The Holy Terror
- First US edition
- Author: H. G. Wells
- Language: English
- Publisher: Michael Joseph (UK) Simon & Schuster (US)
- Publication date: 1939
- Publication place: United Kingdom
- Pages: 454

= The Holy Terror (Wells novel) =

1939 novel by H. G. Wells

The Holy Terror is a 1939 work by H. G. Wells that is in part an analysis of fascism and in part a utopian novel.

==Plot summary==
The Holy Terror presents itself as a biography of Rudolf "Rud" Whitlow, who is born with such an aggressive temperament that scarcely is he born but his monthly nurse exclaims: "It's a Holy Terror!" Rud Whitlow goes on to become the founder of the first world state, long a Wellsian dream.

The Holy Terror is divided into four books. The events of Book One take place in the recognizable recent English past, although Wells warns that "Every person, place and thing in this story—even the countries in which it happens—are fictitious . . . The England, the America, the London in this book are not the England, America and London of geography and journalism, but England, America, and London transposed into imaginative narrative." The novel even takes a futuristic turn and the action of the novel extends into the early 1950s.

Book One describes Rud Whitlow's early life and education, including his years at university, where Richard Carstall, a childhood acquaintance who is the son of the doctor who brought Rud into the world, recognizes and admires Rud's emerging political genius. On a summer walking tour through the English countryside Rud meets Chiffan, a politically seasoned militant activist who is also disenchanted with democracy and left politics. Chiffan becomes a sort of advisor and mentor to Rud Whitlow.

In Book Two, Rud is taken up by a wealthy half-American, Steenhold, who believes in Rud's political future and foots the bill as he gathers a group of like-minded collaborators who work out of "two large flats in Camborne Square just out of the Euston Road." These include Rogers, a boxer who handles security, and Bodisham, an intellectually inclined strategist trained at the London School of Economics who will be the mastermind of the future World Revolution. The Group (as it calls itself) successfully stages a coup to oust from the leadership of the Popular Socialist Party its founder, Lord Horatio Bohun, a character inspired by Oswald Mosley's British Union of Fascists. The putsch does not succeed, however, before a brief imprisonment reveals the cowardice and fear that underlie Rud Whitlow's bold aggressiveness.

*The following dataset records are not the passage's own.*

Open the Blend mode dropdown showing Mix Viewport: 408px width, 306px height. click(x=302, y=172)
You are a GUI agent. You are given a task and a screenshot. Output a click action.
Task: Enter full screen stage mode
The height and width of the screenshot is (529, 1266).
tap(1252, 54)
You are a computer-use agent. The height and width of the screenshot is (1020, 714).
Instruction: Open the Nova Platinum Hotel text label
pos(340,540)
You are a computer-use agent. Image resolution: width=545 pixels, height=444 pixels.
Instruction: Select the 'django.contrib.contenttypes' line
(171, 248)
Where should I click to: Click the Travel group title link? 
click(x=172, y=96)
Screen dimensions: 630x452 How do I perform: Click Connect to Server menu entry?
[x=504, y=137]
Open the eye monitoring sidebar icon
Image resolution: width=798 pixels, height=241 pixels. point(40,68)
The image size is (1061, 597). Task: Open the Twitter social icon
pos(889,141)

In Book Three, Rud and his collaborators purge the party of anti-Semitism and rename it the Common-Sense Movement. Over a twelve-year period they fulfill a project of which Wells had long dreamed and which he described in The Open Conspiracy (1930): the foundation of a world state. Rud regularly visits America to promote his views. Their movement is joined by "a disgruntled military genius and expert" named Reedly and "a brilliant and quite disinterested aeronautical engineer" named Bellacourt. A future chief of secret police named Thirp also joins. By 1944 the Common Man's Party is known everywhere in the world. When the global War of the Ideologies breaks out and develops toward a worldwide stalemate, Rud is able to anticipate a coup on Reedly's part. He uses Bellacourt's control of air power not only to exterminate Reedly, but also to decapitate the military leadership of the various world powers. Steenhold dies in this final conflict, but the others survive to establish, with opportune support from the World Association for the Advancement of Science, "a Common World-State."

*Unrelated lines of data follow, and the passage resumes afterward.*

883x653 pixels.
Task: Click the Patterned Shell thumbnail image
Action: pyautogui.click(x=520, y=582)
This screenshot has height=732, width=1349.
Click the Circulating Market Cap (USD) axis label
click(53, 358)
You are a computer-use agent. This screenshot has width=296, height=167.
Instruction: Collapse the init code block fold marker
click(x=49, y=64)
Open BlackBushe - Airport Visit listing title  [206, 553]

Book Four, however, reveals that Rud is not the enlightened leader the world takes "the Director" to be. The fierce aggression in Rud Whitlow's character re-emerges as The Group finds it necessary to mount a propaganda campaign adulating him as a world savior. Stalin-like, Rud develops a taste for secret police and secret prisons. He turns on collaborators who try to restrain him, including Chiffan, who is executed for having dared to warn Whitlow that he is betraying their revolution. Rud is becoming obsessed with the Jews and beginning to plot "an ultimate pogrom," "a cumulative massacre," when Richard Carstall, now a famous physician, is able to take matters into his own hand and kill the dictator in his clinic. But he keeps his deed a secret, and as the book concludes Carstall is discussing with his young son an official history of the World Revolution in which Rud Whitlow is still considered a hero.

==Composition and reception==
Wells, 72, completed reviewing the proofs for The Holy Terror in December 1938, just before embarking on a lecture tour of Australia.

Wells' old friend Richard Gregory, the editor of Nature from 1919 to 1939, "found the message in The Holy Terror alarming, but very true." J. B. Priestley also appreciated the novel and discussed it.

Biographers Norman and Jeanne Mackenzie believe that The Holy Terror demonstrates "the link between the unconscious fears and aggressions which were so marked in [Wells'] youth and the plans for the saving of the world which ran through his adult writing." Similarly, another biographer, Michael Sherborne, sees in the novel "an unhinged psychodrama concerning Wells' own yearnings for extremes of discipline and freedom."